2. Mixed-generation GPUs: The 3090/5090 split acknowledges that not all tensor operations need Hopper architecture. For MoE’s sparse matrix multiplies, Ampere’s efficiency at lower power is actually advantageous.

3. Power as a tuning knob: Capping GPUs at 60-70% TDP isn’t a compromise, it’s a strategy. The performance per watt sweet spot for 3090s sits around 200W, not their 350W default.

The Prism research validates this approach: their experiments show that heterogeneous GPU allocations (1,1,2 GPUs across three simulated servers) with bandwidth constraints of 500 Mbps achieve 30.6% lower latency than uniform distribution. Your workstation’s PCIe 4.0 lanes between GPUs are effectively a high-bandwidth edge network.

The Bottom Line

This build represents a fundamental shift in AI infrastructure thinking. Cloud providers want you to believe that only their hyper-optimized data centers can run frontier models. They’re wrong, for certain workloads, with certain tradeoffs, local infrastructure wins.

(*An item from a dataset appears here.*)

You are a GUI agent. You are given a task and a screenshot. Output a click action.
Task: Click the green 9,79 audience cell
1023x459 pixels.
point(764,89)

The $17k price tag is deceptive. It includes $5k+ in RAM that cost half that when purchased. It includes GPUs bought before the 5090 launch. Replicating it today might cost $22k. But against cloud pricing at scale, it still pays for itself in months, not years.

More importantly, it gives you control over your AI stack. No API rate limits. No unexpected pricing changes. No data leaving your premises. For a graphic designer generating video assets or a researcher iterating on MoE architectures, that autonomy translates directly to productivity.

The real innovation isn’t the hardware, it’s the recognition that AI inference is becoming a local problem again, just as it was in the early days of personal computing. The cloud abstracted away hardware complexity, but it introduced latency, cost, and control issues that this build directly addresses.

Your next AI workstation won’t look like this. It might have 4 GPUs instead of 10, or use unified memory instead of PCIe risers. But the philosophy, enclosed, portable, power-aware, and MoE-optimized, will define the next generation of AI development hardware. The future of AI isn’t just in the cloud. It’s rolling on casters between rooms, running Ubuntu, and generating 24.92 tokens per second right next to your desk.